I’m gonna see if I can find some of the videos that I’ve found most helpful, but the best advice I think I can provide is to get one or both of Dan Erlewine’s books. I have his Guitar Player Repair Guide and find it to be indispensable. But I’ve also heard great things about How to Make Your Electric Guitar Play Great!

Nothing to add now, but goddamn, you guys are up on your game! Just wanted to say thanks. And a few of the comments to my penultimate post (including this one as the ultimate) were genuinely “first laugh of the day.”

No, I’m not going to get a set of nut files, nor even feeler gauges. I do have a new digital caliper that was recommended and used by a fellow on an MST3K board.

Yes, if I were really “in the business” as a guitar plinker, I’d probably have already replaced the nut on the Ibanez with a bone nut, but truth is, I’m not that handy. I can buy tools same as everyone, but using them correctly is not the same.

The only thing I’m picky about is that a guitar stay in tune…and I mean dead-on, balls accurate. To my ears, which are pretty good if I do say so myself. I expect an instrument to take an A=440 Hz tuning reference from a tuning fork, and every possible fret combination and harmonic to sound pretty damned good, after tune up.

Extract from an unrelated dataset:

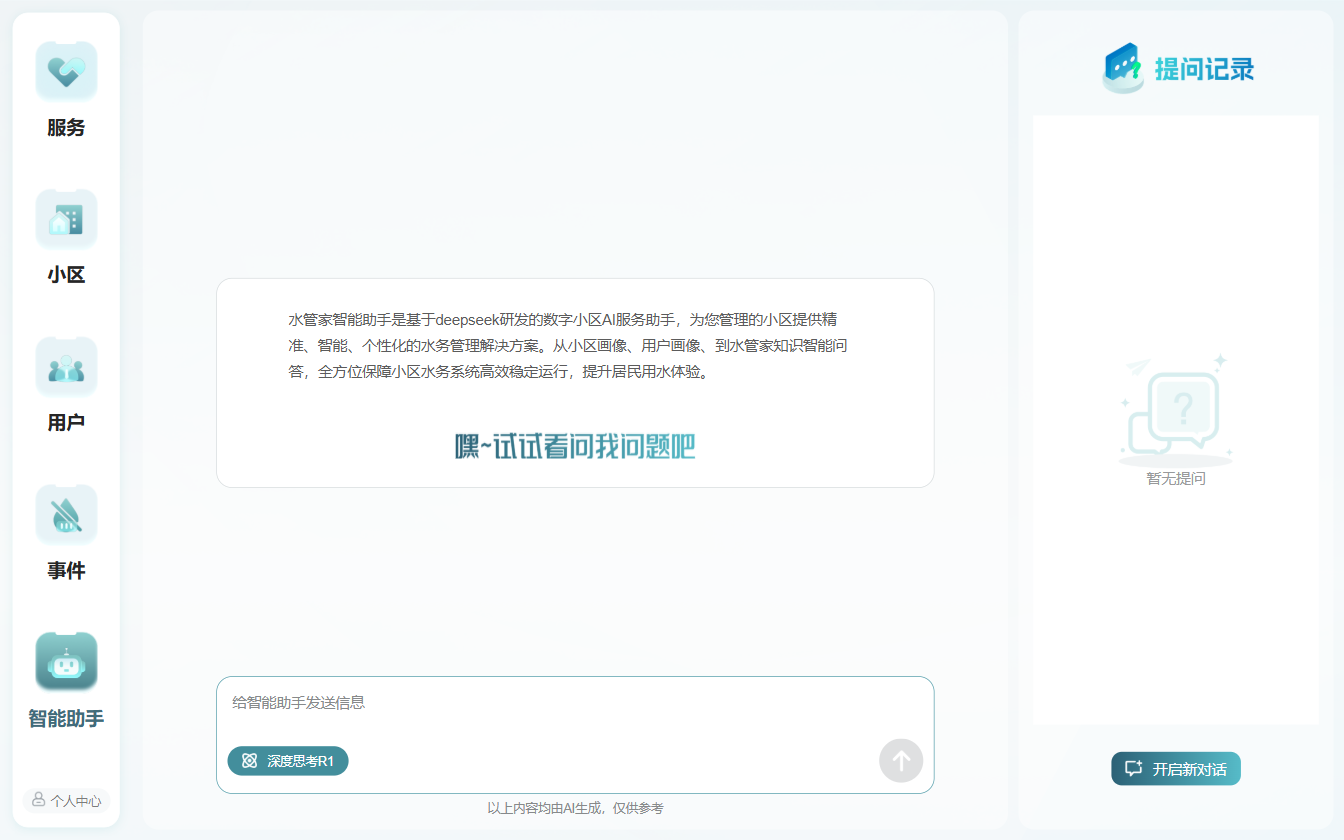Navigate to the 用户 menu label
1344x840 pixels.
[x=66, y=423]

I think the only real realization is that the Squier Tele is messed up in the hardware department. Yes, it’s a four-bolt neck, and they’re properly tightened. I haven’t used a torque wrench on the bolts, but I’m pretty confident the bolts on the neck are just about perfect.

She sounds fine in Open G, generally.

Only solution? New guitar! Likely another Tele a step up in price (and one hopes, quality). New one should stay in Standard E, restring out of the box with flatwound 12s (unwound G string), and keep this one in open G, since it can handle that.

Or I should say my ears can handle the jangly-ness of the open tuning, even though it’s probably a bit off as well.

I want a portable practice amp. Key features for me…

  1. Headphone jack
  2. Aux input for phone to play accompaniment tracks
    3 small size
    4 battery option

I strongly considered the classic pig nose. Unfortunately the output is a line out. I’d need a headphone amp. Single speaker

I’ve almost decided on the Yamaha THR5 5W. Runs on 8AA or the supplied brick. Dual 3.15" speakers. USB to send signal to a Laptop editor. The Yamaha includes Steinberg’s Cubase AI recording software

The price difference is only $70. A good headphone amp would cost $40. The only thing I don’t like is the Yamaha is a modeling Amp. I prefer a old school Amp that only amplifies the signal.

But this is primarily for practice and outdoor playing. I can buy 8AA rechargeable batteries.

I am also considering the Roland Mobile Cube. But there’s no headphone jack. No USB. Dual speakers It includes a mixer. Uses 6AA. I don’t think it’s considered a modeling amp. It’s cheaper than the Yamaha.

Decisions, Decisions the Yamaha looks so good. But the mixer in the Roland would be useful. I wish it supported headphones.

https://www.sweetwater.com/store/detail/THR5--yamaha-thr5-10-watt-2x3-inch-modeling-combo

https://www.sweetwater.com/store/detail/MobileCubeAC--roland-mobile-ac-5-watt-2x4-inch-acoustic-combo-amp

https://www.sweetwater.com/store/detail/PigNose--pignose-amps-pignose-5-watt-1x5-inch-combo-amp-brown

I never want to discourage someone from celebrating New Guitar Day; see my post above. But if you can get that Squier working in open G then there’s nothing wrong with it that a proper setup can’t fix.

And I strongly suggest rethinking the feeler gauge thing. Calipers aren’t going to be useful. I’ve tried.

You know, given how many times I’ve tuned and retuned this little Squier Tele from open G (that was its original purpose) back to standard…and back again…I would think a little graphite or whatever lubricant couldn’t hurt applied to the nut.

Yeah, picking up the guitar just now with my LH (damn, that sucker is heavy), I can see at a glance there’s nothing the strings seem too happy with.

Although, the nut slots seem perfectly happy with the 0.09s on there. I think some basic cleaning, lubrication, and string replacement is in order.

New strings, and probably stop inadvertently clipping the capo over the first or second strings on the headstock (!?)!

Hey, new strings? Know what that means? A set of 12 flatwounds with an unwound G.

I think I’m going to change them according to some anecdote told about Pat Martino when he was at the Guitar Institute and some kid came in with a filthy guitar with dead strings…supposedly he just took a flush cutter and cut all the strings off, threw them in the trash and told the kid, “clean your guitar, boy!”

Well I don’t have a string cutter, but I do have a flush cutter, and not too concerned about dulling the edge on the that!

Duly noted. I do have a number of steel rulers which are probably accurate to within 5/64ths of an inch.

TBH, I have had the worst luck with digital calipers. This new one seems OK, bought on the recommendation of an amateur metalsmith, but it still doesn’t work down to the level needed for guitar work. Could be user error, or just the wrong tool for the job.

I don’t know. I’ve looked long and hard on the Yamaha THR line, and they have some real ardent fans.

The big “ask” for me is the secondary input. A lot of the Class D microamps, like the TC Bam200 have headphone outs, but you’d have to use a mixer to get your other source into that, as well as the Quilter line of microamps.

I’ll be interested to see what the local gurus have to recommend.